Other scientists, along with some health care providers, parents, and consumers argue that the animal data are sufficiently compelling to act aggressively to limit human exposure. They note that the absence of documented effects does not mean that there are no effects, and further note that proving "no effect" is a very high standard, especially when discussing human health, and – more particularly – the health of children.
Bisphenol A (BPA) is a plastic found in some hard plastic (polycarbonate) water bottles, baby bottles, infant cups, and metal can linings, including the linings of some canned baby formula. It has been used since at least the 1960s but lately there have been conflicting stories in the media about the safety of BPA. Should you be concerned?
Some groups have stated that this chemical is harmful to humans, especially children. Others state that there is a long history of safe use and that concerns are exaggerated.
Is BPA harmful?
- In November 2006, the European Food Safety Authority concluded that studies of BPA in rodents did not demonstrate clearly that there was harm that could be reliably quantified.
- In August 2008, the U.S. Food and Drug Administration (FDA) reported that, based on currently available research, the amount of exposure to BPA from food sources was safe.
- In September 2008, the National Toxicology Program Center for the Evaluation of Risks to Human Reproduction, National Institutes of Health, issued a report based on very low-level exposures in laboratory animals. Based on these studies, the National Toxicology Program raised the need for further study to determine if BPA might affect the brain, behavior, and prostate gland in fetuses and young children.
- In the fall of 2009, FDA issued a review of studies of low-dose exposure to BPA and asked government scientists to evaluate this review document.
- In January 2010, the U.S. Centers for Disease Control and Prevention noted that almost everyone tested in the U.S. has some BPA in their urine, and that human health effects at the levels found are unknown.

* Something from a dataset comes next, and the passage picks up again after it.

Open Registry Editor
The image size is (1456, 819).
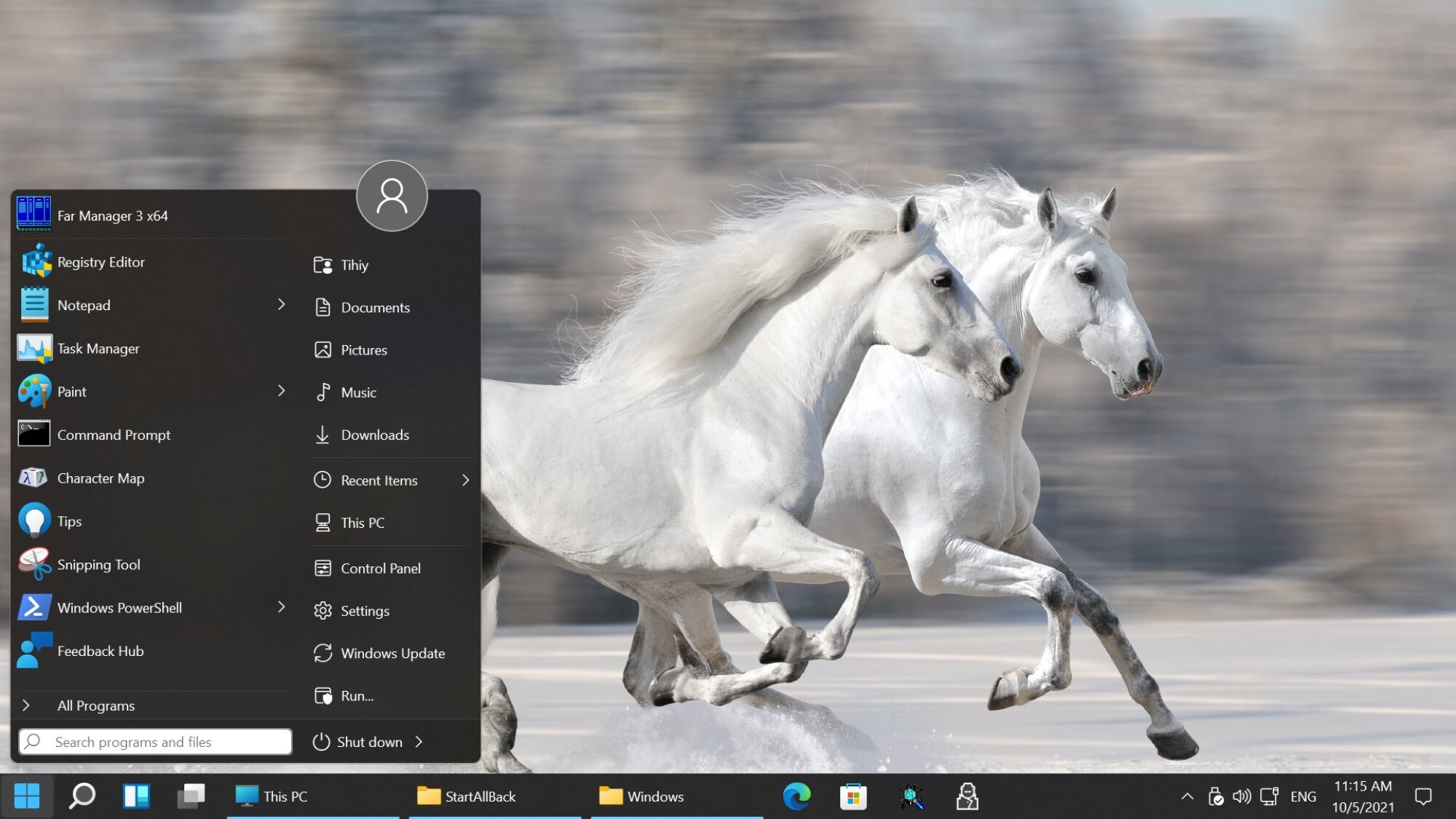tap(101, 261)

- In January 2010, FDA announced that it is seeking additional research into possible human health effects and taking steps to decrease the amount of BPA that humans are exposed to.
- In March 2013, FDA's assessment was that "BPA is safe at the very low levels that occur in some foods."
Where does this leave the average consumer? In some cases, it's getting easier to avoid BPA, as manufacturers are discontinuing its use. Here are guidelines for people who are trying to avoid BPA.
- Baby bottles and sippy cups manufactured in the U.S. since 2012 are BPA-free by law.8 Most baby bottles manufactured between 2009 and 2012 were also BPA free. Contact the manufacturer if you're not sure about the older brands.
- Look for reusable water bottles labeled "BPA-free". More and more like this are coming on the market.
- Plastics marked with recycle codes 1, 2, 4, 5, and 6 are unlikely to contain BPA, according to FDA.
- Discard scratched baby bottles, infant feeding cups, and water bottles. Minute amounts of BPA might leak into the contents; in addition, damaged areas could provide a hiding place for germs.
- Canned baby formula may or may not have BPA in the lining. In fact, different lots from the same manufacturer may have differences in the BPA content (though very small amounts are involved). FDA believes that the benefits of consistent, complete nourishment for infants not being breast-fed outweigh any slight risk of as-yet undetermined health effects. Manufacturers are seeking non-BPA-containing liners that can withstand the heat used to process cans of formula.